[Element lookup records]
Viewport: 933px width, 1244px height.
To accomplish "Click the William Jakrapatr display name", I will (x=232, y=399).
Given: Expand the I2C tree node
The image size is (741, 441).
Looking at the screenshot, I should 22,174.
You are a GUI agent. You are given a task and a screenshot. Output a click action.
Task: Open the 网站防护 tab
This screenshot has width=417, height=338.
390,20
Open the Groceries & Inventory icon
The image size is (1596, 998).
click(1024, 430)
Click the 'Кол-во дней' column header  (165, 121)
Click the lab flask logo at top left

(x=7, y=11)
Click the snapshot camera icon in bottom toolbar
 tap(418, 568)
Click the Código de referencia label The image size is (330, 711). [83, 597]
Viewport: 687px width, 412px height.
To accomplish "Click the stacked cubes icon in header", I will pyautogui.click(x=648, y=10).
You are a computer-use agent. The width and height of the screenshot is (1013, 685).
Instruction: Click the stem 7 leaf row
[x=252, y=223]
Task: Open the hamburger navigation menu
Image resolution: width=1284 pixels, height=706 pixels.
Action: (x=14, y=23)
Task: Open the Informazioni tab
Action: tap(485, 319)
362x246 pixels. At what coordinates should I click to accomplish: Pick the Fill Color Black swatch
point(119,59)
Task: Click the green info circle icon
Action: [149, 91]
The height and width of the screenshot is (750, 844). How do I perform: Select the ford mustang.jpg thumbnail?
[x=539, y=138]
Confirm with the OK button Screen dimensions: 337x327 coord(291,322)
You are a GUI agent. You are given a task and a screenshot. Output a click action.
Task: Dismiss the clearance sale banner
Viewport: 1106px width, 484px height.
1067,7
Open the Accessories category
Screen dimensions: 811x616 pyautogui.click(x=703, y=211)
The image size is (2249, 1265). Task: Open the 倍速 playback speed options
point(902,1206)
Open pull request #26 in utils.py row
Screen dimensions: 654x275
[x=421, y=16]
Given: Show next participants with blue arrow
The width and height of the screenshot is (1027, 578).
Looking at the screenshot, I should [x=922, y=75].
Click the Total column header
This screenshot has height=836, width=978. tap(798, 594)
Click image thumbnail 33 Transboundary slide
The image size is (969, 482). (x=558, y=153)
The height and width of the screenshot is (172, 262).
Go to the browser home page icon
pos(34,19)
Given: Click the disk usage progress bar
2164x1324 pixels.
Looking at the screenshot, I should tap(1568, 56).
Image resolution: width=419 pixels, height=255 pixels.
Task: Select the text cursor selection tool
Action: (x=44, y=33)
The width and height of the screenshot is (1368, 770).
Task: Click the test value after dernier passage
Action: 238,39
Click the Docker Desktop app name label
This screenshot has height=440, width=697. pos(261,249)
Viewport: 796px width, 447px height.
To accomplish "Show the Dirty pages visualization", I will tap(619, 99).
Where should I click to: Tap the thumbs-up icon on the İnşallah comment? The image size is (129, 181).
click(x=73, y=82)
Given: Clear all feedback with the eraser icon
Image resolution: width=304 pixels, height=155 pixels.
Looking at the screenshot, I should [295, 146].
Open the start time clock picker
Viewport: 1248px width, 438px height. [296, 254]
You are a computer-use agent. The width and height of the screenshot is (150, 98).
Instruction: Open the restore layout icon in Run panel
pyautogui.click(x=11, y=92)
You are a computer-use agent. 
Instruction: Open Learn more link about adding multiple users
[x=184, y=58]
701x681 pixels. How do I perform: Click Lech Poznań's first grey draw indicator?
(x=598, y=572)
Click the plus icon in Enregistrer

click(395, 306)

**GOAL:**
How many lines in the entries above contain the string "dimensions"? Case counts. Reply with the number only.

**OUTPUT BELOW:**
3